Starring: Takashi Shimura, Akihiko Hirata, Akria Takarada
Director: Ishirō Honda
Running Time: 96 mins
Godzilla is a Japanese film about the events after American nuclear tests accidentally create a gigantic, unstoppable, fire-breathing dinosaur-like creature that wreaks havoc on Tokyo as it begins its relentless battle against humankind.
I wouldn’t say that this is a particularly scary film, but I would call it terrifying. Although you do have older special effects that don’t necessarily strike fear into your heart, Godzilla is a suspenseful, exciting and insane story that takes on both an action-packed role as well as a poignant look at nuclear weapons in the 1950s.
However, starting with the opening stages of the film: it’s both interesting and intense. The constant disappearance of search parties travelling out to sea to find Godzilla makes a hugely tense story line, and the fascinating plot following the scientists’ discovery of radioactivity in the footprints of Godzilla somehow manages to make this story somewhat feasible, adding considerably to the atmosphere of the film.
There is one problem, though, with these opening stages. Yes, there is a lot of tension as it seems as if the search parties are getting closer to Godzilla, and it continues to build up almost until bursting point, however I have to say that this part just overstays its welcome, and is, by the end of the beginning, a little dull and slow.
But from then on, the film really takes off in more ways than one. Immediately after the discovery of Godzilla, there’s a lengthy sequence which details the beast attacking Tokyo and annihilating the entire city, which, despite its old visuals, is a hugely entertaining and exciting part of the story.
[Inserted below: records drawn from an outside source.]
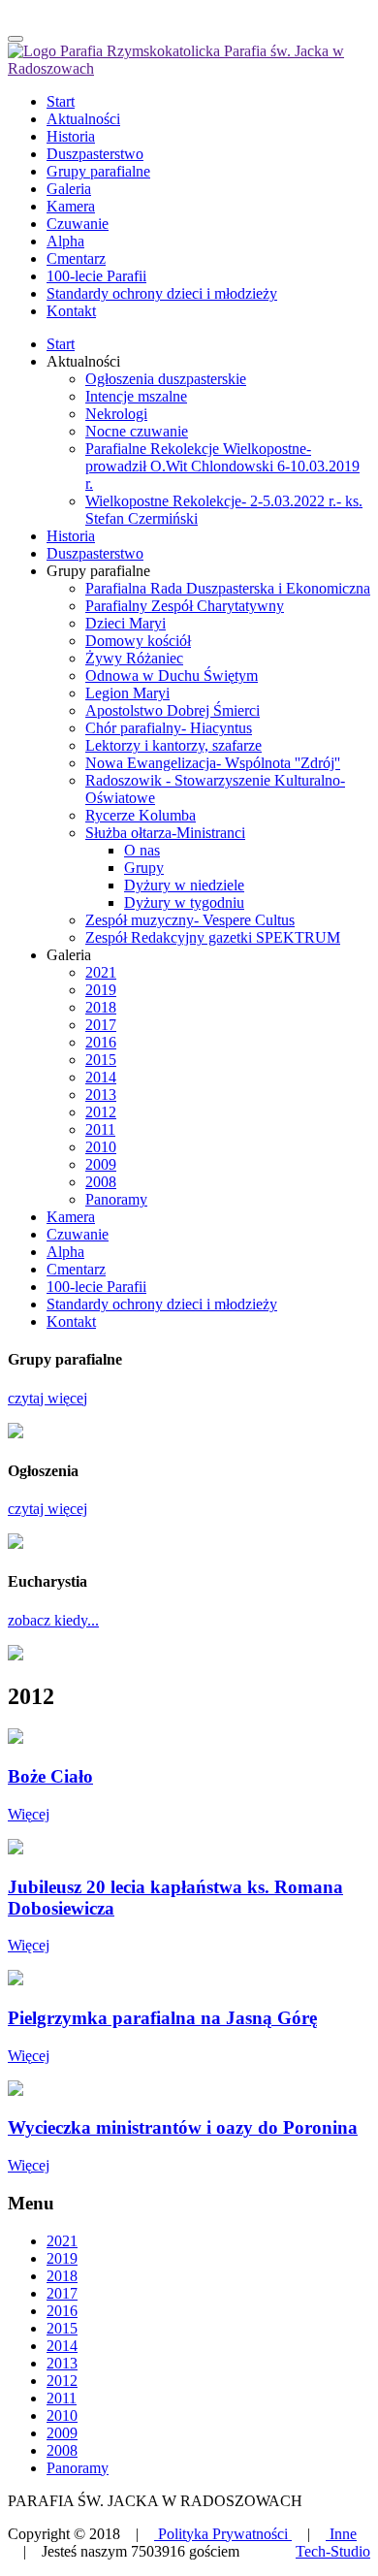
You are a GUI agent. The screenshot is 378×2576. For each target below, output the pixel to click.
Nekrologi (116, 413)
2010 (100, 1147)
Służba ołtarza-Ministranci (165, 832)
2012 (100, 1112)
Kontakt (71, 1321)
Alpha (65, 1251)
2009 (100, 1164)
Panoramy (116, 1199)
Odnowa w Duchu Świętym (171, 675)
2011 (100, 1129)
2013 (100, 1094)
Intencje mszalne (136, 396)
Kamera (71, 1216)
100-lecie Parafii (96, 1286)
One of the main things that add to the terror that you see Godzilla create is his roar. It’s so iconic, and so powerful, that amidst all of the insane sci-fi in this film, that roar is perhaps one of the scariest and most fearful sounds in cinema history, however it makes the monster all the more terrifying.
After the action and destruction, the film tones down significantly. In the aftermath of Godzilla’s attack, it details the effects that it has had on the city, showing scenes similar to those after the atomic bombing of Hiroshima and Nagasaki, which is actually quite harrowing and difficult to watch.
The theme of using Godzilla as a metaphor for nuclear weapons within the context of the Cold War is absolute genius, and creates a fascinating story line to follow throughout the latter stages of the film, which shows that it can be extremely deep, poignant and thought-provoking as well as action-packed.
Overall, I’ll give this a 7.9, because it overcomes its pacing issues to create an intriguing, terrifying, exciting and classic monster film that remains iconic to this day.